Passage to read:
########
As soon as the news of the
arrival of the Prince of Orange in London, and the departure of the king,
was received in Edinburgh, an immense concourse of persons, "of all
sorts, degrees, and persuasions," who "could (says Balcarras)
scrape so much together" to defray their expenses, went up to London,
influenced by motives of interest or patriotism. The Prince of Orange took
the wise expedient of obtaining all the legal sanction which, before the
assembling of a parliament, could be given to his assumption of the
administration of affairs in England; obtaining the concurrence of many of
the spiritual and temporal peers, and of a meeting composed of some
members who had sat in the House of Commons during the reign of Charles
II., as also of the Lord-Mayor of London, and. 50 of the common council.
He now adopted the same expedient as to Scotland, and taking advantage of
the great influx into the capital of noblemen and gentlemen from that
country, he convened them together. A meeting was accordingly held at
Whitehall, at which 30 noblemen and 80 gentlemen attended. The Duke of
Hamilton, who aimed at the chief direction of affairs in Scotland, was
chosen president. At this meeting a motion was made by the duke that a
convention of the estates should be called as early as possible, and that
an address should be presented to the prince to take upon him the
direction of affairs in Scotland in the meantime; but this motion was
unexpectedly opposed by the Earl of Arran, the duke’s eldest son, who
proposed that the king should be invited back on condition that he should
call a free parliament for securing the civil and religious liberties of
Scotland. This proposition threw the assembly into confusion, and a short
adjournment took place, but on resuming their seats, the earl’s motion
was warmly opposed by Sir Patrick Hume, and as none of the members offered
to second it, the motion was consequently lost, and the duke’s being put
to the vote, was carried.
A convention of the
estates, called by circular letters from the prince, was accordingly
appointed to be held at Edinburgh, on the 14th of March, 1689, and the
supporters of the prince, as well as the adherents of the king, prepared
to depart home to attend the ensuing election. But the prince managed to
detain them till he should be declared king, that as many as might feel
inclined might seal their new-born loyalty by kissing his hand but William
had to experience the mortification of a refusal even from some of those
whom he had ranked amongst his warmest friends. The Earl of Balcarras and
Viscount Dundee, the former of whom had, as before mentioned, been
invested by the king with the civil, the latter with the military
administration of affairs in Scotland, were the first of either party who
arrived in Scotland, but not until the end of February, when the elections
were about to commence. On their arrival at Edinburgh they found the Duke
of Gordon, who had hitherto refused to deliver up the castle, though
tempted by the most alluring offers from the prince, about to capitulate,
but they dissuaded him from this step, on the ground that the king’s
cause was not hopeless, and that the retention of such an important
fortress was of the utmost importance.
########
Objectives:
a) Answer these questions using the passage on the Scottish convention:
(i) How many noblemen and how many gentlemen attended the meeting at Whitehall?
(ii) Who warmly opposed the Earl of Arran's motion?
(iii) Where and on what date was the convention of the estates appointed to be held?
b) Extend the passage on the Scottish convention with a further paragraph that begins after its final sentence.

Provided data:
########
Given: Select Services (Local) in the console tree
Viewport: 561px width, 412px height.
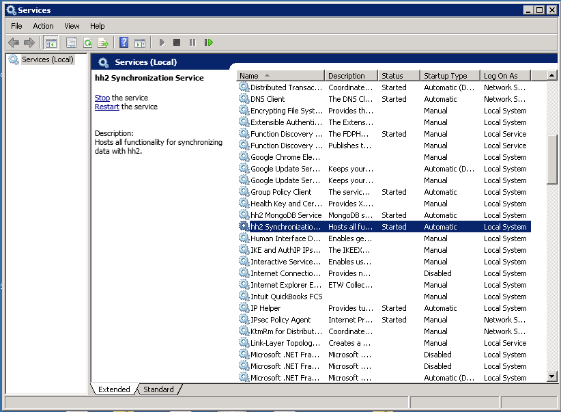Looking at the screenshot, I should 46,59.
########
Expected responses:
a)
(i) 30 noblemen and 80 gentlemen.
(ii) Sir Patrick Hume.
(iii) At Edinburgh, on the 14th of March, 1689.

b)
The elections commenced.
The inhabitants of the southern and western counties (for every
Protestant, without distinction, was allowed to vote), alarmed for the
extinction of their religious liberties, and excited by the recollection
of the wrongs they and their forefathers had suffered, gave their
suffrages to the popular candidate, and the adherents of the king soon
perceived that the chances were against him. Yet, when the convention met,
a respectable minority seemed, notwithstanding, to be in favour of the
king, but they had neither the courage nor address to oppose the popular
current. To overawe, as is supposed, the friends of the king, or to
prevent the convention from being overawed by the troops in the castle,
the Duke of Hamilton and his friends, a few days before the meeting of the
convention, introduced a considerable number of armed men into Edinburgh,
some of whom were concealed in cellars and houses, ready to act as
occasion might require. The first trial of strength between the two
parties took place on the election of a president. To the Duke of Hamilton
the adherents of the king opposed the Marquis of Athole, who, in
consequence of being slighted by the prince, had promised his support to
the royal party; but the duke was elected by a considerable majority. This
vote sealed the fate of the Tory party, and many who had hitherto wavered
in their allegiance now openly abandoned the cause of James. The
consequence was, that within a few days, the number of the adherents of
the king was greatly reduced.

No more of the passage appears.